▶ _PROMPT_
Among the entries that follow, some lines contain the word "Given". Show all of them.

▶ _RECORDS SUPPLIED_
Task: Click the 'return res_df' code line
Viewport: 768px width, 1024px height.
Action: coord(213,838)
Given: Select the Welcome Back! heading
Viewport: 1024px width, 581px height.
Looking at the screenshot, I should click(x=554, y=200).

* * *

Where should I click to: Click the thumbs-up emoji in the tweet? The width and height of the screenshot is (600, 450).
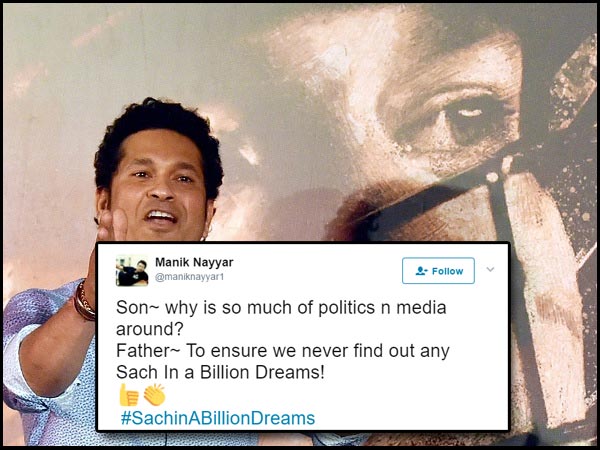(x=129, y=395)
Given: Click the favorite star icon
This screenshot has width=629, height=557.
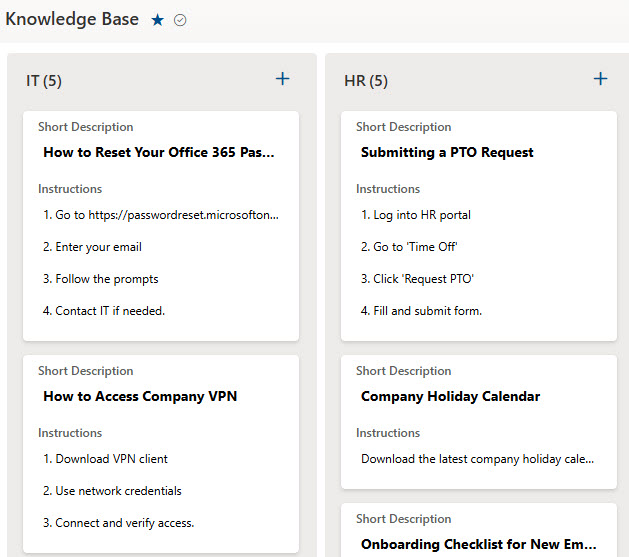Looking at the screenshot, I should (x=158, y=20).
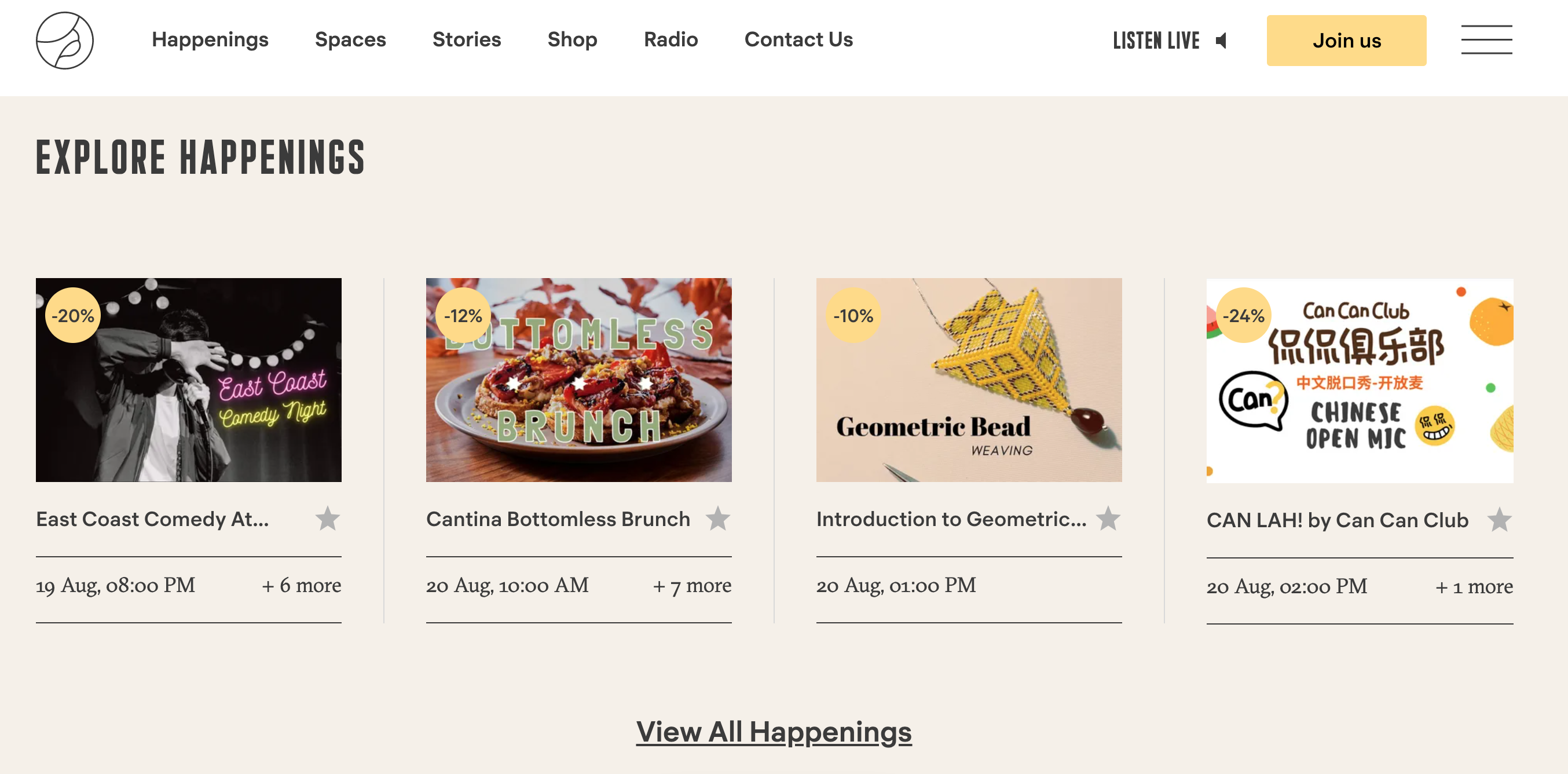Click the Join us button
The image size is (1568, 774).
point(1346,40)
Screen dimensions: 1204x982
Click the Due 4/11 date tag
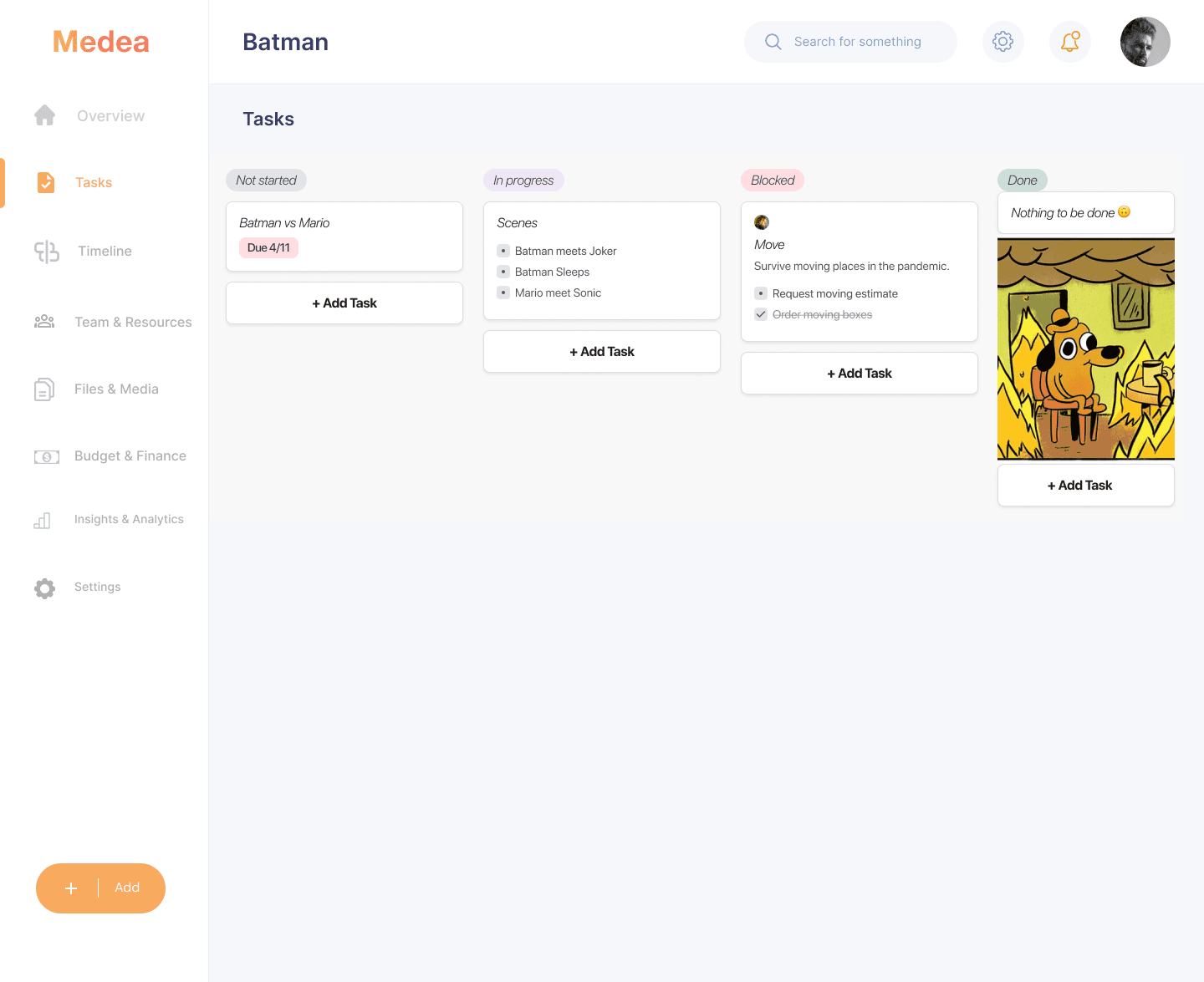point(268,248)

* * *

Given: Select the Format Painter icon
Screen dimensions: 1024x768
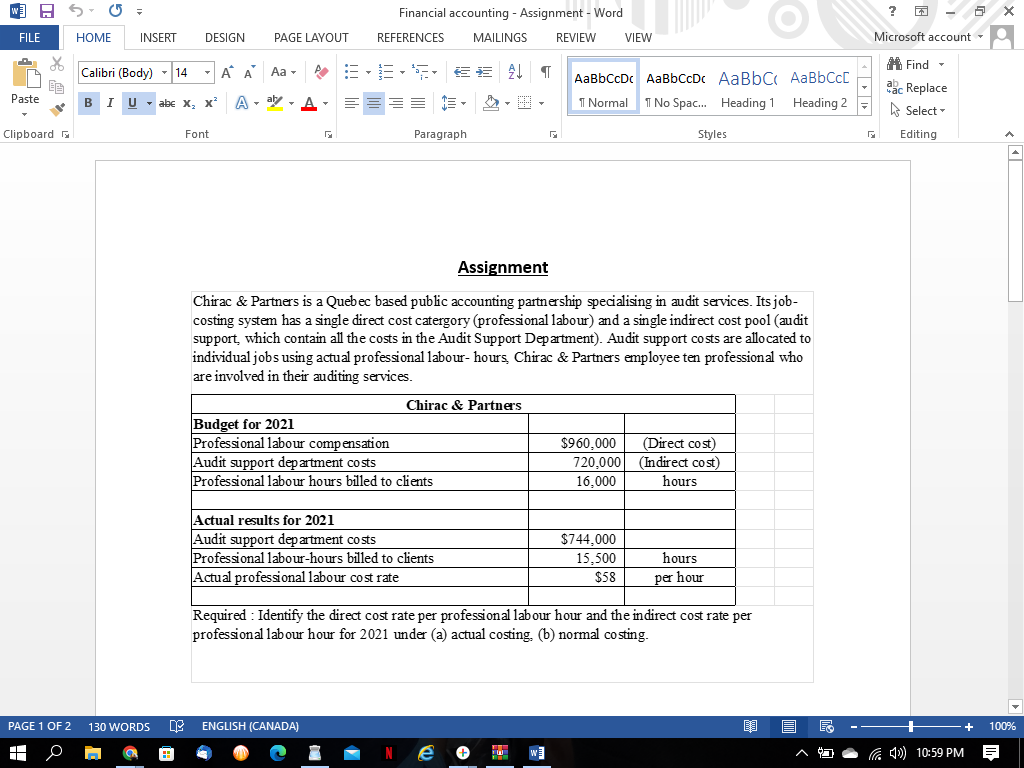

▶ _ANSWER TO THIS PROBLEM_
Given: Select the Welcome Back! heading
Given: Click the favorite star icon
Given: Select the Format Painter icon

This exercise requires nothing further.